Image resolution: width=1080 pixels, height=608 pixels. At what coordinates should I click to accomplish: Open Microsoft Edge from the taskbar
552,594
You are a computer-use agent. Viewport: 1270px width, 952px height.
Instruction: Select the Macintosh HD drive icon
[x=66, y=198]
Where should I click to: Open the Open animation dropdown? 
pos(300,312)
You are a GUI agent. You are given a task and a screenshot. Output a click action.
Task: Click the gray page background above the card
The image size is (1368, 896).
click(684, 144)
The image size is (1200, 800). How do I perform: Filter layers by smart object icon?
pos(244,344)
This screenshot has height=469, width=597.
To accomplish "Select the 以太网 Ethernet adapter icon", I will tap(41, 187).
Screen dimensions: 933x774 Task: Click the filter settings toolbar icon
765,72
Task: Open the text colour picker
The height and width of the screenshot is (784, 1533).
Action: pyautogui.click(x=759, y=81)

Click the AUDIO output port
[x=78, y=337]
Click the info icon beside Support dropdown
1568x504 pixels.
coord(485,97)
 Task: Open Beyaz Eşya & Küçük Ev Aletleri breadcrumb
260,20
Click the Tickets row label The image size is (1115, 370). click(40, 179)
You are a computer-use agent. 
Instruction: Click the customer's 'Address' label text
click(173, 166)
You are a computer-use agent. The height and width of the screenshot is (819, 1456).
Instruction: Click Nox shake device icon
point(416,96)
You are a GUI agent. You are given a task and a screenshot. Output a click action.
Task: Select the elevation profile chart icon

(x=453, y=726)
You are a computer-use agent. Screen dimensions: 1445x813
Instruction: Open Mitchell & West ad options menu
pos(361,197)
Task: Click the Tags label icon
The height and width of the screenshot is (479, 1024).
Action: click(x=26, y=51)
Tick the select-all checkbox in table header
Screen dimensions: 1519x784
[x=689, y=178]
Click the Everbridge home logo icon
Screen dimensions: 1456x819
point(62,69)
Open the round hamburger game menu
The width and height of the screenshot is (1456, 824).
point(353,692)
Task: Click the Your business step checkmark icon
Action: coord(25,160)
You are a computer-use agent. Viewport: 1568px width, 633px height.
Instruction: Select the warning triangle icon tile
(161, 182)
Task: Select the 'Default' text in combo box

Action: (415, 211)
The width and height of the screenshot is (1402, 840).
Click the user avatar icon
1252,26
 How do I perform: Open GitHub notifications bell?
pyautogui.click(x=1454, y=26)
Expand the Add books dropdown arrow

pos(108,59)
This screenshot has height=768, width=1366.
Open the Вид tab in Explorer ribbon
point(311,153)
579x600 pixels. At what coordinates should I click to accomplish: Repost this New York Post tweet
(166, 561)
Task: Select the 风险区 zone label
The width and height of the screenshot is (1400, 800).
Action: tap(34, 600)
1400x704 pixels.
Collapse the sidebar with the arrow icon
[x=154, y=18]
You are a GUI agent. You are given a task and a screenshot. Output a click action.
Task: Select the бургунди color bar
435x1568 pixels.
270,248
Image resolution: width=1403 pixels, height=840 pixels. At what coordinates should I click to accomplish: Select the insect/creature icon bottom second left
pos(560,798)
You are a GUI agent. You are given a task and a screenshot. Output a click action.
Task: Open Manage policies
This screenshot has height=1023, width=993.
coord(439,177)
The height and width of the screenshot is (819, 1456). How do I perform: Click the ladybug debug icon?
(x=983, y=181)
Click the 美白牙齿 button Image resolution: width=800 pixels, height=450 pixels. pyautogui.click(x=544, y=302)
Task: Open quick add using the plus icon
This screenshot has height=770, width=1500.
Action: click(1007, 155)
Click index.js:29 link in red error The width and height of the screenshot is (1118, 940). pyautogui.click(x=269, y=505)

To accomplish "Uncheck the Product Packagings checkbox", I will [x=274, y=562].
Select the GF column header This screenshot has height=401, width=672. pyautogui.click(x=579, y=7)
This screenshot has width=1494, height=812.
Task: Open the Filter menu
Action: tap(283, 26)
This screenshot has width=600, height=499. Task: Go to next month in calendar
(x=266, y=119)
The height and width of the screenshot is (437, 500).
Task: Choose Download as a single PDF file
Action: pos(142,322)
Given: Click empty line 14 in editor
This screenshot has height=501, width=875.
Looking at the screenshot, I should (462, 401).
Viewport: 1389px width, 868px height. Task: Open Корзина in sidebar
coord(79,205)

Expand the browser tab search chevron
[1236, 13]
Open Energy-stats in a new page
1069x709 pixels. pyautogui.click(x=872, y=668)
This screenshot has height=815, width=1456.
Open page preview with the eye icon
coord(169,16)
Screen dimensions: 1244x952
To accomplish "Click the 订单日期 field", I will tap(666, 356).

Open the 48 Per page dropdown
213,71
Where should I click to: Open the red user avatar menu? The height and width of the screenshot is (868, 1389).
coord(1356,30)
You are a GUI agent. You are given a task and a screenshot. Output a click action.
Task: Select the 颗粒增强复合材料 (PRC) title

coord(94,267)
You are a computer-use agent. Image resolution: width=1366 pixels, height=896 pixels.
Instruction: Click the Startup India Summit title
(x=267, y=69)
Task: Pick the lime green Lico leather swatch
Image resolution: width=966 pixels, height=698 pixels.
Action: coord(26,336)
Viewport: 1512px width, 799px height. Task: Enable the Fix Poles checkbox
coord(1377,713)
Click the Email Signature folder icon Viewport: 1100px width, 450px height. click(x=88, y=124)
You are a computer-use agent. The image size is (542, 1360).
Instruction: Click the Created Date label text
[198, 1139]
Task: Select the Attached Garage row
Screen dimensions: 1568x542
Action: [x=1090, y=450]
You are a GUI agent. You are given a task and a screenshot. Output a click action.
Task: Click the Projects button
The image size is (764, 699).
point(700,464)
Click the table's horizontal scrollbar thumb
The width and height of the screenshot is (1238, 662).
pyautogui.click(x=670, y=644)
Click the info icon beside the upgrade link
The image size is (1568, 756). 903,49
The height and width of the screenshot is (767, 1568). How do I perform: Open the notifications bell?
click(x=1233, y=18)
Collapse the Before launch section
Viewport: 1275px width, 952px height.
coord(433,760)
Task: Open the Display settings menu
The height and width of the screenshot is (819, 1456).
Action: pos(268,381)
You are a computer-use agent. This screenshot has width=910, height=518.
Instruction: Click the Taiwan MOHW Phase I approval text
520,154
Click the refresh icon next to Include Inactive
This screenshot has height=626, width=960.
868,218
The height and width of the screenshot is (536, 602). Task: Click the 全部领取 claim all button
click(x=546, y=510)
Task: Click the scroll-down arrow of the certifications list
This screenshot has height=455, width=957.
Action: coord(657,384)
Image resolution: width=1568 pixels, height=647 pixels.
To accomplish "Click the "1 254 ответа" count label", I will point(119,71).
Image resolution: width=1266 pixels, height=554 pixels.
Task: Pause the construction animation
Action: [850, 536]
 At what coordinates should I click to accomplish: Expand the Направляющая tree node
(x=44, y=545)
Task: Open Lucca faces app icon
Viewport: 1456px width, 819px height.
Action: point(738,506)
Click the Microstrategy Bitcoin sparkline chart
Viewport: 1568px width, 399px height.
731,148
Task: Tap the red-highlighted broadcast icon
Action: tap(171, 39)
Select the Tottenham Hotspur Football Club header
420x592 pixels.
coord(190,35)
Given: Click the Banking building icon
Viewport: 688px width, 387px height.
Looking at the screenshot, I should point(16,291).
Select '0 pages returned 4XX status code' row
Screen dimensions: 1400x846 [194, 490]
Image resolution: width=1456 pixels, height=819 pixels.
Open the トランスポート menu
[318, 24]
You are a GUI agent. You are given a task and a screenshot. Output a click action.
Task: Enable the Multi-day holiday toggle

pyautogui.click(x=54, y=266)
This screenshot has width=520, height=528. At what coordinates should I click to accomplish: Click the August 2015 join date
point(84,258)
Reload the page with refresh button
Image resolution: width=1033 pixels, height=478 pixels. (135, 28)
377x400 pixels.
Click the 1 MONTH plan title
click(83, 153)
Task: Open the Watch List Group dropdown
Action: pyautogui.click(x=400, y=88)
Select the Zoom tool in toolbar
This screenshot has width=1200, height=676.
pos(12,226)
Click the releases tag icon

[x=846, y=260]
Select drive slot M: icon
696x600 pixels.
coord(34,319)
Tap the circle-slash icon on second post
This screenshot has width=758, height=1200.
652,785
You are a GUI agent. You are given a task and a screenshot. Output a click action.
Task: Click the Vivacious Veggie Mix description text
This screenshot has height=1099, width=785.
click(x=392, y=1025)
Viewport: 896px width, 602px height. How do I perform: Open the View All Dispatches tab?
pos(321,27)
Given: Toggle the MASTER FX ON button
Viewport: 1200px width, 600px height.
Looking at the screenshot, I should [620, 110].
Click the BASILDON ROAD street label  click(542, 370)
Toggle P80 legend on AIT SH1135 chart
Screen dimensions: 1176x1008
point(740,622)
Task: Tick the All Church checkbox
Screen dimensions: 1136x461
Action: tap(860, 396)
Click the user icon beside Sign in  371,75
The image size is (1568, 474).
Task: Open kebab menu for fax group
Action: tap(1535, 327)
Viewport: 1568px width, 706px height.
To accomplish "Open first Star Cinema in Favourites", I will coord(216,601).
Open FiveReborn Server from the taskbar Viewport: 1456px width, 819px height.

**TO DO**
Rewrite every line from the start of the items up to and including the line with "click(684, 144)", requests included. Scale each answer coordinate by 1.5 and round to whole numbers, with halves going up.

**WRITTEN ANSWER**
Image resolution: width=1080 pixels, height=608 pixels. At what coordinates should I click to accomplish: Open Microsoft Edge from the taskbar
828,891
You are a computer-use agent. Viewport: 1270px width, 952px height.
Instruction: Select the Macintosh HD drive icon
[x=99, y=297]
Where should I click to: Open the Open animation dropdown? 
pos(450,468)
You are a GUI agent. You are given a task and a screenshot. Output a click action.
Task: Click the gray page background above the card
The image size is (1368, 896).
click(1026, 216)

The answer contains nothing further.